The final piece is the exitor. Nothing publishes, merges, or escapes
automatically (yet2). A loop can prepare a PR, draft, memo, or review, but
anything leaving the sandbox goes through a deterministic wrapper. The exitor
produces a reviewable artifact. I decide. Today I’m fine paying Opus for exit
duties. I want a powerful model here. It can delegate the /artifactor HTML
output to a subagent, but a frontier model makes the decisions.
What is still evolving ##
I’m mostly using files to track .agents/inbox.loop and .agents/review.loop.
Should I use an actual project management tool? I don’t want to go all
beads on this yet.
Building better verification loops is easier said than done. When I get lazy, the review loop blocks the agent so often I end up kicking off tasks manually — the exact thing I built the loop to avoid.
Sandbox and permission handling. Claude Code nailed this with Auto mode. I didn’t realize how important it was when it shipped. Getting opencode — my headless agent of choice — to work auto-mode style hasn’t panned out yet.
Error recovery is still rough. An agent gets stuck because OpenAI, Anthropic, or OpenRouter is down. The checker sees “in progress” but if the session was untracked, I have to go in and unstick it manually. I want a graceful way to route it back through the loop instead of my current approach: throwing everything away and restarting. That’s what I do now.

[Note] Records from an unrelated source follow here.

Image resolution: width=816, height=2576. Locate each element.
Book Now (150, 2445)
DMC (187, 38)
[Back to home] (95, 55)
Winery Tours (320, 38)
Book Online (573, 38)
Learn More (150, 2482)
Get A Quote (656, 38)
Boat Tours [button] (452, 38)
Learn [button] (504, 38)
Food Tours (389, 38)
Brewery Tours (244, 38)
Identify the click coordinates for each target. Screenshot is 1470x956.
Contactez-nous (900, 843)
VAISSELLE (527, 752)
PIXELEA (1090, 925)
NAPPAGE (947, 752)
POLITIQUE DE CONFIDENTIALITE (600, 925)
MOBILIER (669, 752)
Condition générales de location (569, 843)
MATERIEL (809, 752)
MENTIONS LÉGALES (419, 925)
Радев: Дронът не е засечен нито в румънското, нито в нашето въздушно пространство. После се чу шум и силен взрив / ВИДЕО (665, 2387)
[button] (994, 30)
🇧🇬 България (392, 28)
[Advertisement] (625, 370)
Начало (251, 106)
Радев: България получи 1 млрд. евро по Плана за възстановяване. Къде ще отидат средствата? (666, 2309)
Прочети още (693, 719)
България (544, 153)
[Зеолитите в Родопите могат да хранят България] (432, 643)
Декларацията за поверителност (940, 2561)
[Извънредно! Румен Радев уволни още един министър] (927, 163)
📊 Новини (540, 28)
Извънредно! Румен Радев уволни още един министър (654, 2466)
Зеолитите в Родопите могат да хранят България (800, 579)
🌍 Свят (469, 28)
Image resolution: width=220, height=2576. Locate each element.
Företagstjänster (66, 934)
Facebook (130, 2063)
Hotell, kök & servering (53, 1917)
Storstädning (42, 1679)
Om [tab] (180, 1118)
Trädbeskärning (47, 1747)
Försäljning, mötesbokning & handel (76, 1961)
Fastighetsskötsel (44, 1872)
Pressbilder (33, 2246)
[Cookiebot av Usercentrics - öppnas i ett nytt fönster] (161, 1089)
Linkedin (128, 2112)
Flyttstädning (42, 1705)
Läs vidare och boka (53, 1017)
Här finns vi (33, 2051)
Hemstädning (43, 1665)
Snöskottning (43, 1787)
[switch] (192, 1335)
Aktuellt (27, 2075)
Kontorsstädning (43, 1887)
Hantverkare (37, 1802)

The budget gate. This is the big one I’m not doing yet. Right now I trust myself not to do anything dumb with spend. At scale, the responsible move is to push a hard gate into the checker: before it wakes the orchestrator, weigh the day’s spend against a ceiling and refuse if the next task would blow past it. Authorize the cost before it happens, not after. That’s the piece that actually earns the word in the title. I’m not there yet.
Model costs. Will GLM 5.7 or 6 run locally at a reasonable price? If so, parts of this system become over-engineered. I don’t think that’s happening yet — RAM prices are still high. But it’s wild west territory.
Still: this is exciting. Once a loop is running, it’s exhilarating to watch work just magically get done.